Ranjan Ghosh – Destins plastiques

romantisme granitique 2.0

Dans la revue Habitante, n°2.

https://revue-habitante.fr/catalogue/habitante-2

En 2012, la géologue Patricia Corcoran et la sculptrice Kelly Jazvac découvrent, sur la plage de Kamilo Beach à Hawaï, où l’océanographe Charles Moore dit avoir aperçu d’étranges conglomérats de plastique et de sable, 167 fragments de roches, de 2 à 22,5 cm de diamètre, présentant un mélange de basalte et de plastique fondu. Patricia Corcoran, Charles Moore et Kelly Jazvac insistent : ces roches, dénommées désormais plastiglomérats, sont des exemples d’une « action anthropique (la combustion) réagissant à un problème anthropique (la pollution plastique) ». Elles sont en effet les produits de feux de camp allumés sur la plage, et non, comme Charles Moore l’avait d’abord supposé, le résultat d’une interaction spontanée entre lave en fusion et polymères. Le texte de Ranjan Ghosh, paru initialement en février 2021 dans la revue Critical Inquiry, est lui-même un conglomérat, un montage de références et de signes composites. Il est en cela un pur produit de l’ère plastique, à l’image du plastiglomérat-roche et du plastiglomérat-œuvre transformé en ready-made par Kelly Jazvac.
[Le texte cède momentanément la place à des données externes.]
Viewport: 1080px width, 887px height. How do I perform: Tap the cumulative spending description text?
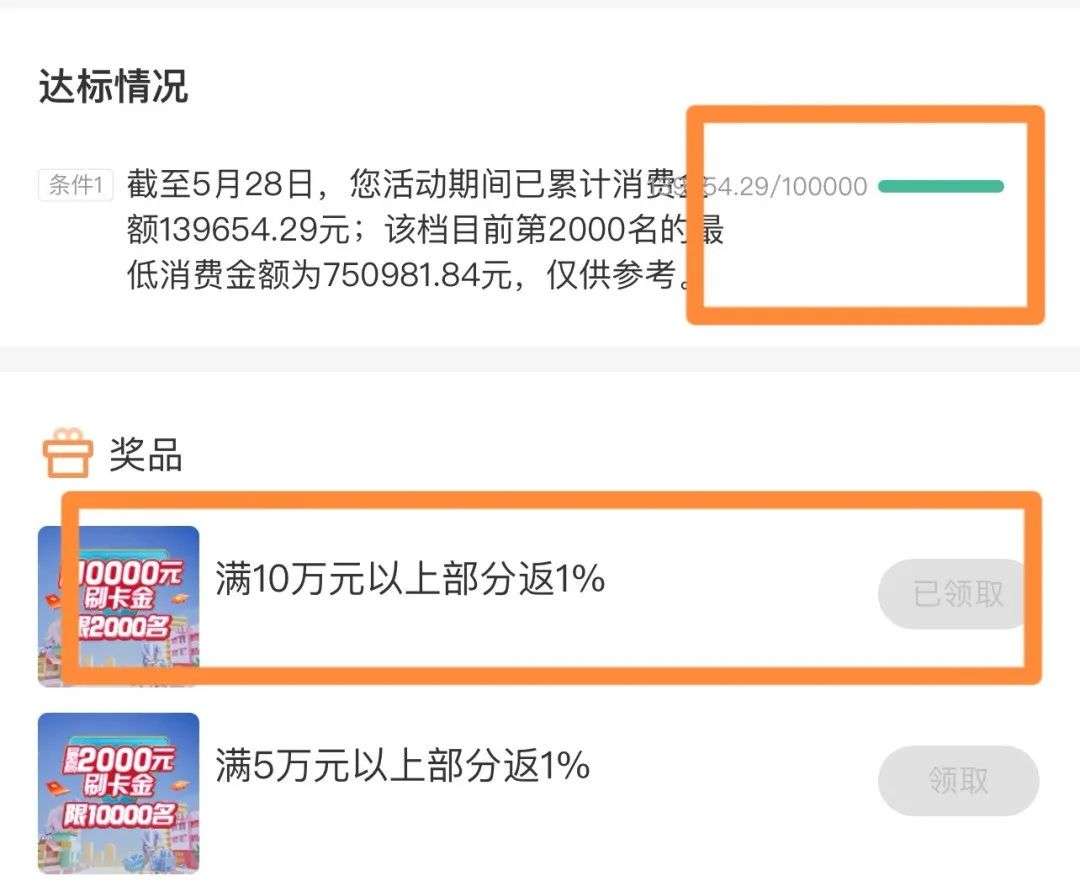pos(425,229)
Si à la fois Ranjan Ghosh et Kelly Jazvac s’intéressent au plastiglomérat, c’est bien en effet parce qu’ils voient en cette roche l’incarnation d’une nouvelle Nature. Une nature qui n’existe pas en dehors de nous, ce qui reviendrait à continuer à nous penser séparés d’elle, mais une nature produite par nous, formée par nos représentations et actions. Ranjan Ghosh, penseur et professeur au Département d’Anglais de l’Université du nord du Bengale, nous rappelle ici que le monde-plastique que nous habitons est le même monde-plastique que nous fabriquons. Il se place ainsi dans une longue tradition de dévoilement et de déconstruction des récits dominants, dont l’Anthropocène est devenu le dernier exemple en date.